▶ _WHAT IS EXPECTED_:
Count every line in the records below that contains the string "resolution". Report that number alone.

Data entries
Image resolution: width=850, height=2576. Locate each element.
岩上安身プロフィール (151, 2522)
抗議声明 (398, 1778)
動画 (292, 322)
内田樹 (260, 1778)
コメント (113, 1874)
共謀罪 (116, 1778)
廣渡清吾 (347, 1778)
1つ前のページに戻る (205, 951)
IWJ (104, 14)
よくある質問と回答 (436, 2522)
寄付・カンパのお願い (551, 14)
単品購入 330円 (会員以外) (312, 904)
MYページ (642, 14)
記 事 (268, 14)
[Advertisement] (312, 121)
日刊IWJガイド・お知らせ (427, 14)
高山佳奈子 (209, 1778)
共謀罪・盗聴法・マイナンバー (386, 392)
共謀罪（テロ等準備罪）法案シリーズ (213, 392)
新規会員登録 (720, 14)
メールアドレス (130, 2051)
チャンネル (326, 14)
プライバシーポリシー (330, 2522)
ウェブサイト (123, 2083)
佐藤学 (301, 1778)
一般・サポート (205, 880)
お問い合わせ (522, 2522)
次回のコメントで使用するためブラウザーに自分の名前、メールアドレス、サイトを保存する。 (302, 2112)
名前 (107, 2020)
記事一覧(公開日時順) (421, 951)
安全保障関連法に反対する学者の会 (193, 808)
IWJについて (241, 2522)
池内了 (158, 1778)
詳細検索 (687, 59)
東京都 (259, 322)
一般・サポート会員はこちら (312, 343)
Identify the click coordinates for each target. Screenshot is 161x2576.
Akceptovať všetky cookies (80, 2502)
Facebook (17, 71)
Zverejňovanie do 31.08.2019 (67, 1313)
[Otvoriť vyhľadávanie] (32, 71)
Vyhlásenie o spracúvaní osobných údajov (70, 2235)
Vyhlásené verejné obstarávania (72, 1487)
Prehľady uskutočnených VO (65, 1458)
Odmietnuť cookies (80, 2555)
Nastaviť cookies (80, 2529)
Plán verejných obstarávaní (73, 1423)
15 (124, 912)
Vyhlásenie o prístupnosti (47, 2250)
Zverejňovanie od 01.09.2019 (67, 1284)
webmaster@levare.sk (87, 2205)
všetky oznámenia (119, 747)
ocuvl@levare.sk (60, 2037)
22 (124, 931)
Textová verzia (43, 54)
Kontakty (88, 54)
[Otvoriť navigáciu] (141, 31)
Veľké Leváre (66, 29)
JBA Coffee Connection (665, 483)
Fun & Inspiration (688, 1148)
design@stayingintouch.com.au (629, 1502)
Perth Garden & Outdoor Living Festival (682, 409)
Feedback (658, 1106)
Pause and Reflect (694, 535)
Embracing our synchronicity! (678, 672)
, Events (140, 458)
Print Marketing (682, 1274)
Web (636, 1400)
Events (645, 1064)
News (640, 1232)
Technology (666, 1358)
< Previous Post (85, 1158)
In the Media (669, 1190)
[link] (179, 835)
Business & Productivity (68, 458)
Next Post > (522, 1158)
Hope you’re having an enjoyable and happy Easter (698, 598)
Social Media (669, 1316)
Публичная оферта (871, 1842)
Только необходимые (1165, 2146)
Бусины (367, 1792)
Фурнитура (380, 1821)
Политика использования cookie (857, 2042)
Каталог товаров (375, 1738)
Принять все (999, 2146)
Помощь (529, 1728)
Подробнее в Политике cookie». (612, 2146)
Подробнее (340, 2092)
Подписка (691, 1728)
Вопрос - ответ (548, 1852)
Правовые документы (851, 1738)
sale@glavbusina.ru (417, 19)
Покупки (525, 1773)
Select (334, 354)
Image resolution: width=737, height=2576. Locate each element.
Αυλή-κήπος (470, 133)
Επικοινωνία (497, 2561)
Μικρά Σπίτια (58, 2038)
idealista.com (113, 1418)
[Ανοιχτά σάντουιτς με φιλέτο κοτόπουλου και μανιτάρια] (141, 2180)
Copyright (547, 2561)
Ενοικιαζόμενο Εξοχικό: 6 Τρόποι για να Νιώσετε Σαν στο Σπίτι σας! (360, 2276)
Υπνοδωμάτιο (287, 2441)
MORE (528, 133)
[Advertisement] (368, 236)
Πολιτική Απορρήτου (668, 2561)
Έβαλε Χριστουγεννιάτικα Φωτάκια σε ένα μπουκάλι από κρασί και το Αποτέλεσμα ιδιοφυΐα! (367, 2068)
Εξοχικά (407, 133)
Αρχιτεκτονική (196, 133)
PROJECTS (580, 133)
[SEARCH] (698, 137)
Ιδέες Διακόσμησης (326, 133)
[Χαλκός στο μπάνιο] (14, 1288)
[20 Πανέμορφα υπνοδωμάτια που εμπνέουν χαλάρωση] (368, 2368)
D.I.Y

▶ _TASK RESULT_:
2